Sunday, August 17, 2008

Inventory cost accounting

In almost any business analysis involving inventory, physical inventory levels must be converted to inventory costs. The exact determination of the cost rate to apply is really a cost accounting matter, but here
are the major components:
1. Capital Cost - This is usually an internal cost of funds rate multiplied by the value of the product.
Because value (materials, labor, transportation, etc.) is added to the product as it moves along the supply chain, this cost tends to increase as product moves downstream.
2. Storage Cost - Units in inventory take up physical space, and may incur costs for heating, refrigeration,
insurance, etc. An activities based cost (ABC) analysis is usually needed to determine which components of these costs are actually driven by inventory levels and which can be considered more-or-less fixed.

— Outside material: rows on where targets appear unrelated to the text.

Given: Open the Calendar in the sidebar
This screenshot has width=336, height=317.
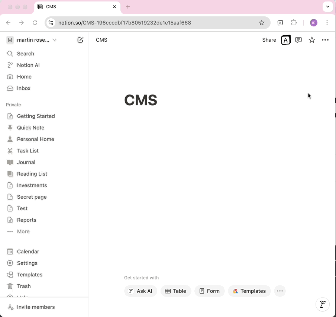Looking at the screenshot, I should click(28, 252).
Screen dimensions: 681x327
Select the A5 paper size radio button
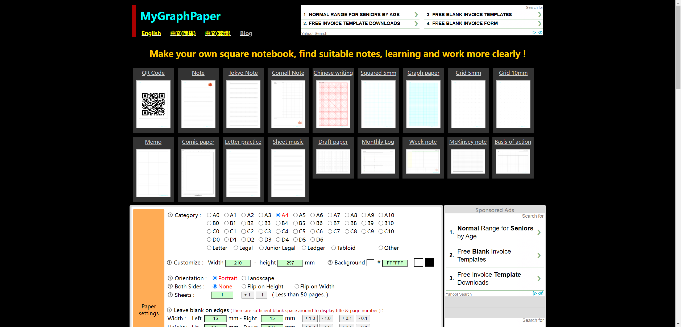point(296,215)
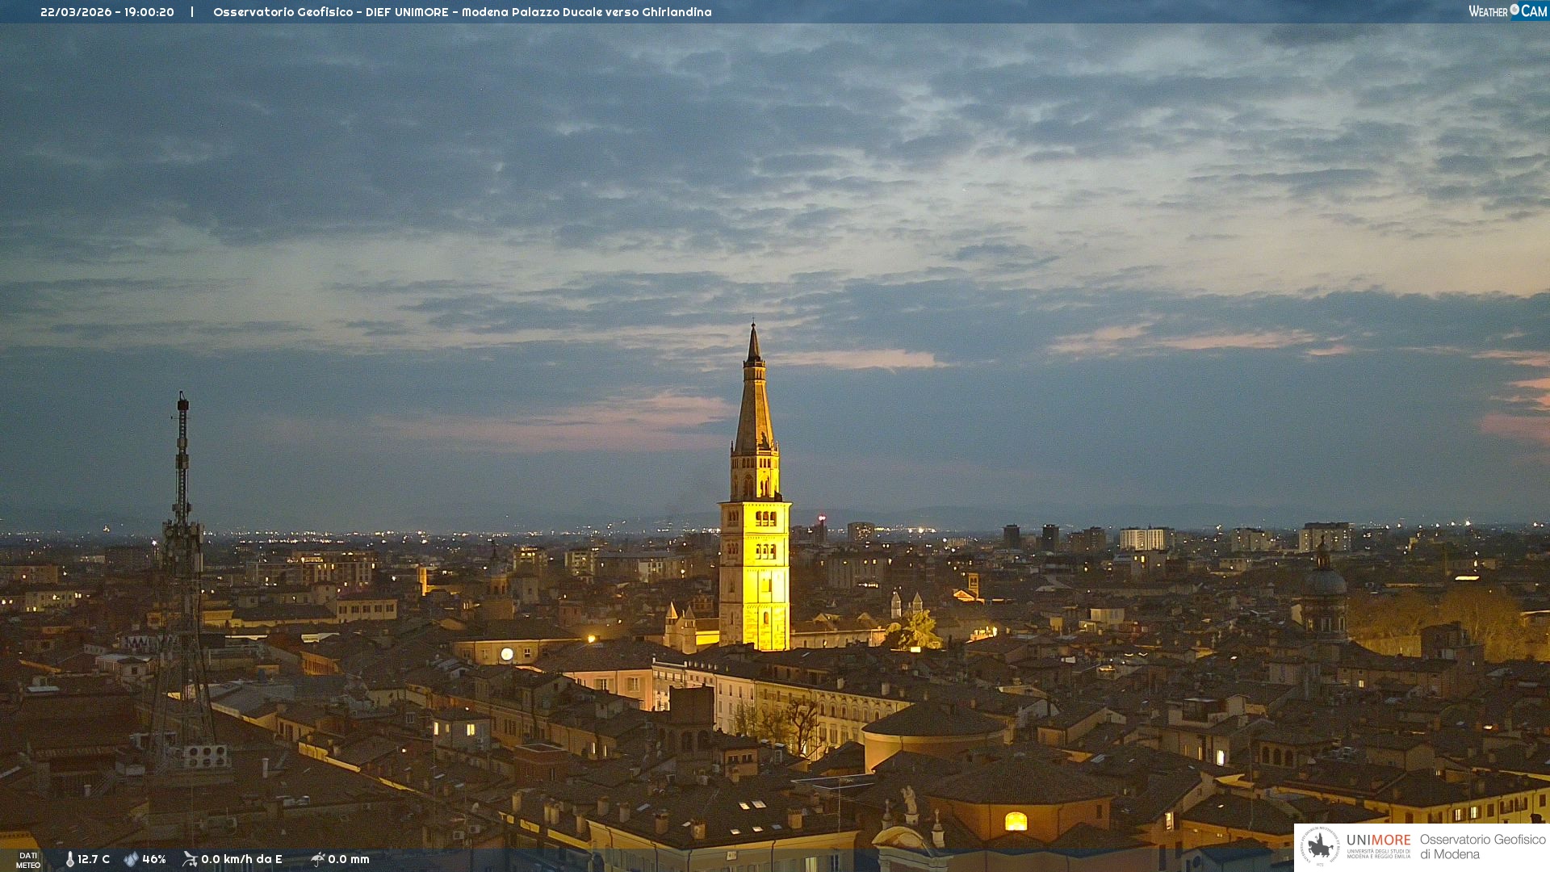
Task: Click the umbrella rainfall icon
Action: pos(317,859)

The answer will depend on the magnitude of the inventory change you are analyzing.
3. Obsolescence Cost - A somewhat harder cost component to pin down is obsolescence cost. A technology or fashion shift may make your current products obsolete and severely deflate their value. The more inventory you have, the higher your exposure to this sort of loss.
4. Quality Cost - High levels of inventory usually increase the chance of product damage and create
slower feed-back loops between supply chain partners. The result: lower levels of quality and a rise in the myriad costs associated with low quality. Again, these costs are di±cult to quantify precisely, but the current consensus is that they can be quite significant.
Typically, all these costs are rolled together into a single inventory cost rate, expressed as a percentage
of the value of the product or material per unit time (e.g. 20% per year). Other equivalent terms for this
same cost rate are inventory holding cost rate and inventory carrying cost rate.
The value of a product is not the sole driver of inventory costs. Other product attributes, such as size, the need for refrigeration, obsolescence risk, etc., determine major components of inventory cost. Applying a single cost rate to all products at all stages of production distribution can be a gross oversimplification.
Secondly, in relying on an inventory cost rate in an analysis, one is implicitly assuming that only marginal
changes in inventory will occur. A major structural change in the supply chain may eliminate whole
categories of expenses that were considered "fixed" in the original ABC analysis of the inventory cost
rate. For example, a major reduction in inventory may eliminate the need for an entire warehouse, the
operating cost of which may have been considered fixed when the inventory cost rate was determined.